Coluna da Sexta-feira

Saudosa virgindade

Celso de Almeida Jr.
As “Virgens da esquina do pecado” reuniam-se geralmente as sextas e sábados, na avenida Iperoig, em frente ao antigo escritório do Paulo Romero, cruzamento com a Dom João III.


Usávamos repique, repinique, treme-terra, chocalho, reco-reco, surdo e tamborim.

Inspirávamos na turma do Ney, Niltinho, Toninho e outras feras da batucada.


Éramos garotos.

Lembro numa noite em que um grupo de moças animadas, atraídas pela boa cadência, fez cara de decepção. Uma delas comentou que esperava encontrar batuqueiros, digamos, mais nutridos.

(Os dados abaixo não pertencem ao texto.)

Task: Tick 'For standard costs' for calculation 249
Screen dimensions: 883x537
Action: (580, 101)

Virgens, é claro, éramos nós. Eu, pelo menos, era. Sinceramente, me concentrava no ritmo. Ficava até altas horas curtindo um repertório que cantávamos com alegria contagiante.

Jair Rodrigues, Martinho da Vila, Agepê, Luis Ayrão, Alcione, Beth Carvalho, Noite Ilustrada, Cartola, Paulinho da Viola, Originais do Samba, e tantos outros mereceram a nossa rouca interpretação, pouco afinada, mas vibrante.

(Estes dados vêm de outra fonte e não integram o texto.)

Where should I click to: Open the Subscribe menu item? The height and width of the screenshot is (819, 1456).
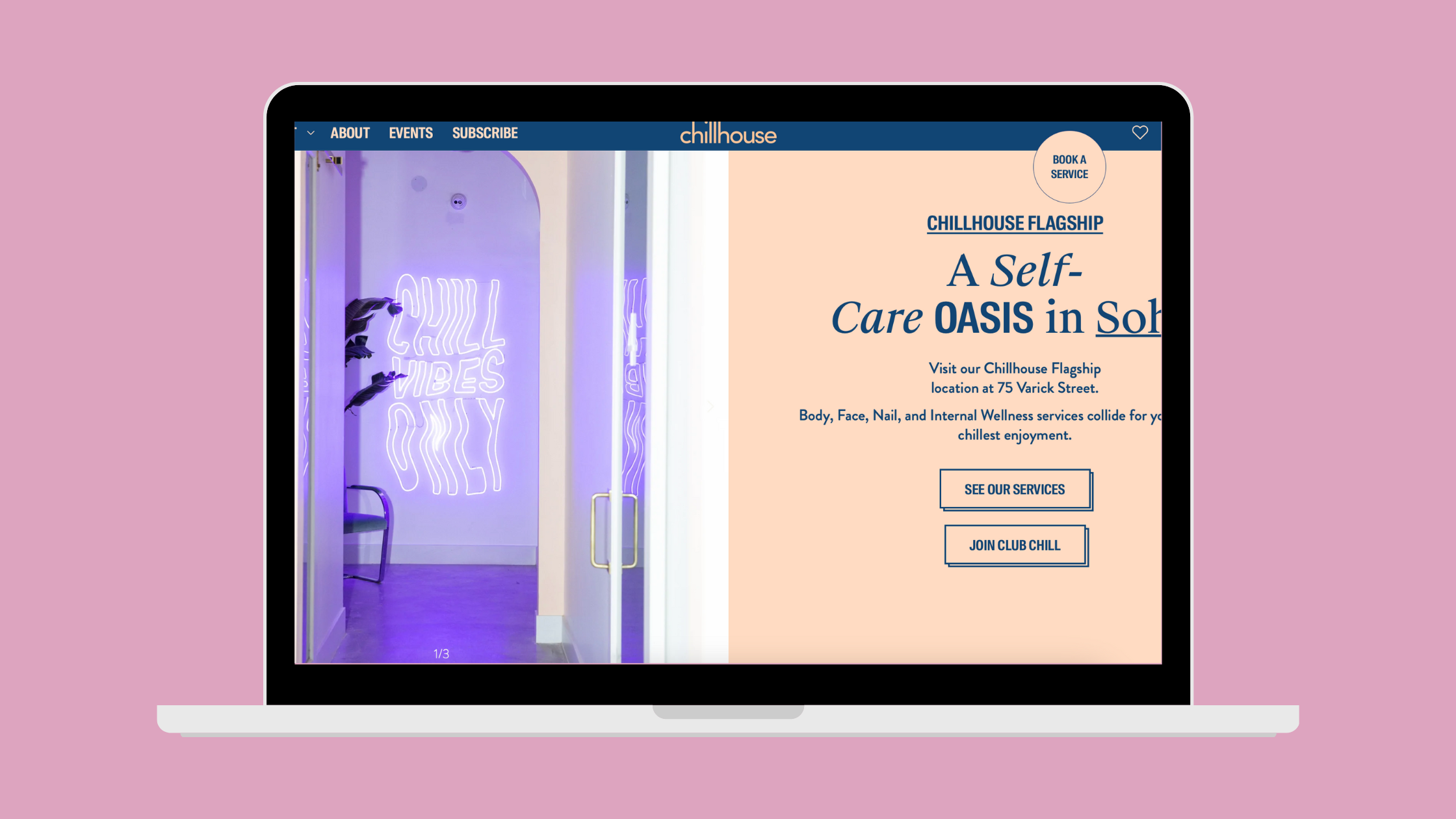click(485, 133)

No fundo, não só o ritmo, mas as letras nos tocavam. Saboreávamos a poesia.

Quem ouvia, notava o entusiasmo. E se aproximava.

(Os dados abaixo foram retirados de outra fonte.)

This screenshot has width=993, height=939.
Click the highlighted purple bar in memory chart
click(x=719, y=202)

Talvez por isso, numa véspera de Carnaval, a Poty, do Vira Verão, nos contratou para animar a casa. A demissão veio ao final da primeira noite, quando ela percebeu a precariedade do nosso equipamento de som, um amplificador daqueles de vendedor de pamonha, além das constantes investidas das Virgens num isopor exposto na cozinha, lotado de cervejas geladas.

Hoje, espanto-me com a inocência daqueles tempos.

Neste início de 2009, caminhando no Perequê-Açu, flagrei um carro com o porta-malas aberto, rodeado de jovens, ouvindo uma música muito amplificada, onde a cantora, com voz de tudo, menos de virgem, conclamava para que fosse estuprada, surrada, usando um palavreado digno de zona de prostituição decadente.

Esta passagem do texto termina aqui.